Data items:
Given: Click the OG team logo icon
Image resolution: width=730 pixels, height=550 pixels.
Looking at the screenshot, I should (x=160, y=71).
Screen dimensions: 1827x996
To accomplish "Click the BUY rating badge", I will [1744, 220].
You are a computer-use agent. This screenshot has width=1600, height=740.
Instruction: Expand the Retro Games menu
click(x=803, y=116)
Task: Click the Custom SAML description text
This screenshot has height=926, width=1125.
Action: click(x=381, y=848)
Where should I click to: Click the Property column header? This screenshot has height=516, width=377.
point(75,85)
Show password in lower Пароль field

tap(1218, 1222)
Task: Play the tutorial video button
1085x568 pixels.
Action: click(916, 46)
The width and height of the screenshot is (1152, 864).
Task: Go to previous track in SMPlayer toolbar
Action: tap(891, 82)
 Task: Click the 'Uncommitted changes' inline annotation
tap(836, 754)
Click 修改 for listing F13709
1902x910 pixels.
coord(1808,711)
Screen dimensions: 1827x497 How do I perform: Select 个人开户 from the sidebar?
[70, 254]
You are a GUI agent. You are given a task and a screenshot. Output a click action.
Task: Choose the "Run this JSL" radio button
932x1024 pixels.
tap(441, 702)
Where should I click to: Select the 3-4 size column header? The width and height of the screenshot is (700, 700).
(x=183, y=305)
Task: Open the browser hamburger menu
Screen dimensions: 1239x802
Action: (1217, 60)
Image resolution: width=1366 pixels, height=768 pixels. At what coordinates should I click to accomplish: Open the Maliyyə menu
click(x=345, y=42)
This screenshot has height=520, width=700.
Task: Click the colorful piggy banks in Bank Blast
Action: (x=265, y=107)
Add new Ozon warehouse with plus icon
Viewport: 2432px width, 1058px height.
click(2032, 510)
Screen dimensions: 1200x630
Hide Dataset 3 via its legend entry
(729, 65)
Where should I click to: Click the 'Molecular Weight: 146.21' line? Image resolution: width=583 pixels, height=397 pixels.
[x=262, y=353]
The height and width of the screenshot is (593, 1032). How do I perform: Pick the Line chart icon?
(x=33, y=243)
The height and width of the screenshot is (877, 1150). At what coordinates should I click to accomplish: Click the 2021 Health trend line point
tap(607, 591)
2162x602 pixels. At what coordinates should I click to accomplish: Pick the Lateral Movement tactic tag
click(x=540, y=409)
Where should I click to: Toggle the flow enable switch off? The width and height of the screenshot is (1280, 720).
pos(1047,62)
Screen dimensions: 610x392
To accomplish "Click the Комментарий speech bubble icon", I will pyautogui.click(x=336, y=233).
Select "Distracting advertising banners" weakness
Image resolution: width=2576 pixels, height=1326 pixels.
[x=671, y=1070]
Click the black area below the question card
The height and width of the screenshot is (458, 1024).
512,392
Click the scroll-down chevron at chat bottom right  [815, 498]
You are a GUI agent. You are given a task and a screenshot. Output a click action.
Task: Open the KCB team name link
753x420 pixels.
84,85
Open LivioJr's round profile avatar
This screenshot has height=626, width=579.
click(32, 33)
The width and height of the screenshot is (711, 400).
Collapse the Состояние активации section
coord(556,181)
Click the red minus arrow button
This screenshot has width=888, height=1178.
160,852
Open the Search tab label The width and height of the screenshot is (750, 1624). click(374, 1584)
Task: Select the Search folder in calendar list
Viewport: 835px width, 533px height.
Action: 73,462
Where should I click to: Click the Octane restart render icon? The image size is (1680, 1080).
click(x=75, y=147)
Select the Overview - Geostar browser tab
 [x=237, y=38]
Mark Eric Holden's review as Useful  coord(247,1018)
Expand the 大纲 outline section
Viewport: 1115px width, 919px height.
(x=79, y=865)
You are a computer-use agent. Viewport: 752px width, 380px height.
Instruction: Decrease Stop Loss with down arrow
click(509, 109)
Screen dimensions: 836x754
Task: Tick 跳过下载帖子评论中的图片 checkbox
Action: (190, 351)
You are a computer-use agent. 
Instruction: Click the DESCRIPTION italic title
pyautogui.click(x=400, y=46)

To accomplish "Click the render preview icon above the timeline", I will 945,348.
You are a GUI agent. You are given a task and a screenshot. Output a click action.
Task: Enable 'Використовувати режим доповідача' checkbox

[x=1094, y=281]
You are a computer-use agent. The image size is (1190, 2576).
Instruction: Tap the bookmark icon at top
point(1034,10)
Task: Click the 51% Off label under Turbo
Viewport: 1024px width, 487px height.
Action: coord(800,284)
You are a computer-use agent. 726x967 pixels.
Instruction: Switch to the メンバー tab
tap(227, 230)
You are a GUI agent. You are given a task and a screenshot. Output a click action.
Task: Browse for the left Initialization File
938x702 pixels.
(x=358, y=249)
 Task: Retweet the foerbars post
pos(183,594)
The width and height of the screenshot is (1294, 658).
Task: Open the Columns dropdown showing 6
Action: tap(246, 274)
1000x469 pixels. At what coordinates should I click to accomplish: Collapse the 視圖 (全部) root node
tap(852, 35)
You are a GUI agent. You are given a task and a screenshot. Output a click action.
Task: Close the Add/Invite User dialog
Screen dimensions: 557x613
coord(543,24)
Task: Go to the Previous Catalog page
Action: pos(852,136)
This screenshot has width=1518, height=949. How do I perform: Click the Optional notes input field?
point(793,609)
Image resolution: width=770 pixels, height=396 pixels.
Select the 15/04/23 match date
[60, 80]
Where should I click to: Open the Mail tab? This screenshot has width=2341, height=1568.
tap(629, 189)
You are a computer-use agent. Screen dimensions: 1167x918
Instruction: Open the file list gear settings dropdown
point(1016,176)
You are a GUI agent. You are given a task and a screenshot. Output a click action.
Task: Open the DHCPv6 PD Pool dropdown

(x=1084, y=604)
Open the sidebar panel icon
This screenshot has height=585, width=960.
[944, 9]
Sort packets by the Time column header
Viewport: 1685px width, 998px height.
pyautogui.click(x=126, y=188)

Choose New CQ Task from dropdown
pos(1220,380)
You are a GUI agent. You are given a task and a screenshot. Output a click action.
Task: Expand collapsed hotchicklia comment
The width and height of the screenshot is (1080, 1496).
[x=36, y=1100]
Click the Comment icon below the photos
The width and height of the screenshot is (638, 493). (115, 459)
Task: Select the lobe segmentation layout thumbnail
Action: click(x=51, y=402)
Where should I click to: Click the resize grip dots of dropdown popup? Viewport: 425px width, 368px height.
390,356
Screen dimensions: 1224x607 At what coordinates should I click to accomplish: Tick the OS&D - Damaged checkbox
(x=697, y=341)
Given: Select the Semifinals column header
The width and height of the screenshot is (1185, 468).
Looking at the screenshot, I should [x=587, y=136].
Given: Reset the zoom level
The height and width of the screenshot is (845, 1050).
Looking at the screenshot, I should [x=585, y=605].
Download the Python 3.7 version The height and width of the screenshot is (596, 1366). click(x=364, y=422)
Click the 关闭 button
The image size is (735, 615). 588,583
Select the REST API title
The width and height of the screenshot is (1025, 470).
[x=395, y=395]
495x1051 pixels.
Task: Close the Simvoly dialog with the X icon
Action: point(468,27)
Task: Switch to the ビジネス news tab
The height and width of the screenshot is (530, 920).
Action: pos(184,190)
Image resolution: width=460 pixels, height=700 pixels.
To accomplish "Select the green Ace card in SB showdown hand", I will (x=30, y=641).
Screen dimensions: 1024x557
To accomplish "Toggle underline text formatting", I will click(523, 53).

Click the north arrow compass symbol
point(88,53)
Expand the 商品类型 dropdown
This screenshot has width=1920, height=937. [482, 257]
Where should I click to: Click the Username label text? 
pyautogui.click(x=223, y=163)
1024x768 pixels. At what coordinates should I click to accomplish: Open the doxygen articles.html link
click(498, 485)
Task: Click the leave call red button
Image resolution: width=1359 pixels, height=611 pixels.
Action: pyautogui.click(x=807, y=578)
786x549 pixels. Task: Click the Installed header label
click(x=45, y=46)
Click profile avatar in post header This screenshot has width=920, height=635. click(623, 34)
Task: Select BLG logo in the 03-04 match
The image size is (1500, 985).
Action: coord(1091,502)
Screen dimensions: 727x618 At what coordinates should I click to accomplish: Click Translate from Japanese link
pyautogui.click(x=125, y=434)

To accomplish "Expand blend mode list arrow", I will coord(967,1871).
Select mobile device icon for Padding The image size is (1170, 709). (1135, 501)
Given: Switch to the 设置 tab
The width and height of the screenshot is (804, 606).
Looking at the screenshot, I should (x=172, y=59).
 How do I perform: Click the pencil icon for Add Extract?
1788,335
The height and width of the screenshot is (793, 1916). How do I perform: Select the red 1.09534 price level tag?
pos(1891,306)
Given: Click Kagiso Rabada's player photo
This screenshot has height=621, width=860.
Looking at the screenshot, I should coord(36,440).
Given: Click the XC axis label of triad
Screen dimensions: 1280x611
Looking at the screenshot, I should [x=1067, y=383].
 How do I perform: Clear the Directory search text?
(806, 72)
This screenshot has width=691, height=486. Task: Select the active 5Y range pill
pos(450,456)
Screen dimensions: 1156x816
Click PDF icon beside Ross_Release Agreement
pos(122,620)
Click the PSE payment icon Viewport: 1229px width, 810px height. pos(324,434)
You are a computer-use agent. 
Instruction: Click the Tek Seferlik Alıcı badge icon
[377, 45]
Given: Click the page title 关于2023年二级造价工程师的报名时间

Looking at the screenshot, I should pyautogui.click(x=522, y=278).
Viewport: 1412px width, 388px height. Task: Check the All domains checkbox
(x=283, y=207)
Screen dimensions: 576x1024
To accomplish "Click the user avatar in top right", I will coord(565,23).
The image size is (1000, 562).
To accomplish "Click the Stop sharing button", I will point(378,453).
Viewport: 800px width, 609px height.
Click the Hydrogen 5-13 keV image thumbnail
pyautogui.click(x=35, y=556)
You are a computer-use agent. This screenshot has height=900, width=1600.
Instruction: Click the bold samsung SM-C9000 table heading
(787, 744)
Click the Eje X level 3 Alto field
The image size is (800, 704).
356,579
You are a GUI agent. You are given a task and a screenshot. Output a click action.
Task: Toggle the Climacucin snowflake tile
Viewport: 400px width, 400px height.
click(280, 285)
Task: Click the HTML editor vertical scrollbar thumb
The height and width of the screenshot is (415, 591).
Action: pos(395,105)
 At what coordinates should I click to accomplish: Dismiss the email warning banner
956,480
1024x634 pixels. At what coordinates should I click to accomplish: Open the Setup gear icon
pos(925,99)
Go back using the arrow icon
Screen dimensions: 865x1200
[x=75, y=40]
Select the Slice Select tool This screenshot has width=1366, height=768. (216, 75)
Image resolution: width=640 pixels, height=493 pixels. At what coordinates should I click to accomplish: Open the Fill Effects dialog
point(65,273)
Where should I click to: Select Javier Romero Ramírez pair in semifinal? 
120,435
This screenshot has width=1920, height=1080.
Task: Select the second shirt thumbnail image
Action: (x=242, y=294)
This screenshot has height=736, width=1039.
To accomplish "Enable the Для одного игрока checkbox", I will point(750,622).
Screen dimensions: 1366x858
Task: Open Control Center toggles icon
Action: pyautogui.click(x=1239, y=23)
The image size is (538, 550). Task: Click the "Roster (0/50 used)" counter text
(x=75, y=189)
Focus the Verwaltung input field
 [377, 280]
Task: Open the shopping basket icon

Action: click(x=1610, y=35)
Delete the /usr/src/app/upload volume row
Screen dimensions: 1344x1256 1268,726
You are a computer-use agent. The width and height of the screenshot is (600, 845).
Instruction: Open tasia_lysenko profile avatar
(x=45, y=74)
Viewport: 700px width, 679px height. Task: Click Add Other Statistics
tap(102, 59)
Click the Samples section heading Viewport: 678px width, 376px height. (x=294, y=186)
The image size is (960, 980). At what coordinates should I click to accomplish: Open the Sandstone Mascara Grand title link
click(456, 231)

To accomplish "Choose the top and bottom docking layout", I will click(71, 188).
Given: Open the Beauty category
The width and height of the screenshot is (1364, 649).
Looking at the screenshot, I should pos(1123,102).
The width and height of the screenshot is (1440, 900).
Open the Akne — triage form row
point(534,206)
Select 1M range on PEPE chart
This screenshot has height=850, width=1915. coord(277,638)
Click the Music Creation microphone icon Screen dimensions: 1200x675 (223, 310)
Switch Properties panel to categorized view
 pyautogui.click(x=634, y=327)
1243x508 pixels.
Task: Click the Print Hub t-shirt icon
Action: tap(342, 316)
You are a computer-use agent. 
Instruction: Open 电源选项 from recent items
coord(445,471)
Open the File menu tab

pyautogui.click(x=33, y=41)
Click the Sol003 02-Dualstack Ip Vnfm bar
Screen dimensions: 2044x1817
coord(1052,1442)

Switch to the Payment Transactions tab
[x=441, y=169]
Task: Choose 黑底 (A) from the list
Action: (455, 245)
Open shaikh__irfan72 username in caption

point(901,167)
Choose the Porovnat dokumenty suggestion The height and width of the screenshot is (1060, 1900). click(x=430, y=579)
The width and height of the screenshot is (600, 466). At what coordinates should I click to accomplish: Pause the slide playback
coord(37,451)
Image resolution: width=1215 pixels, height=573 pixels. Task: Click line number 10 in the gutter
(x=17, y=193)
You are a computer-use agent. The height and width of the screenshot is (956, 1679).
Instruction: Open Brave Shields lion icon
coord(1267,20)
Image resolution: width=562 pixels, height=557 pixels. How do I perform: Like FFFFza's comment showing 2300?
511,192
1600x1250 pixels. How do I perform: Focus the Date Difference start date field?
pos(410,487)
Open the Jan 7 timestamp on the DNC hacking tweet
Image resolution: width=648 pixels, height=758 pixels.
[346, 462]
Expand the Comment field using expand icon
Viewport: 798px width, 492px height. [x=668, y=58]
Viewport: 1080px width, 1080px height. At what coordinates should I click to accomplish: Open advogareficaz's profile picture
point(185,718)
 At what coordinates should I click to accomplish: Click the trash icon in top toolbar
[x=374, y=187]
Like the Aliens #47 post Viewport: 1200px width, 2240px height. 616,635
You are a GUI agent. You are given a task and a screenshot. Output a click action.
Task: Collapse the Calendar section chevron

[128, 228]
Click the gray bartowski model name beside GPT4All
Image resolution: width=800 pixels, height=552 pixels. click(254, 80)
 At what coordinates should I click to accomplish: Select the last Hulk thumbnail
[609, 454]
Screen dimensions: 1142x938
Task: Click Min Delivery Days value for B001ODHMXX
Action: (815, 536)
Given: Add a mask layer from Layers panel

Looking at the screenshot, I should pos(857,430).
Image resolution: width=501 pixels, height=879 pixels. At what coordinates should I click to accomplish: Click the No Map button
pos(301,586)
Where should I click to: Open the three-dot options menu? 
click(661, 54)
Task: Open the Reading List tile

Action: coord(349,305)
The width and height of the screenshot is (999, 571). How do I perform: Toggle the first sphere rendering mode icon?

▸ **Exercise directions**: Within the records above, each line containing "bottom" is to be returned.

▸ **Expected answer**:
Click the scroll-down chevron at chat bottom right  [815, 498]
To accomplish "Choose the top and bottom docking layout", I will click(71, 188).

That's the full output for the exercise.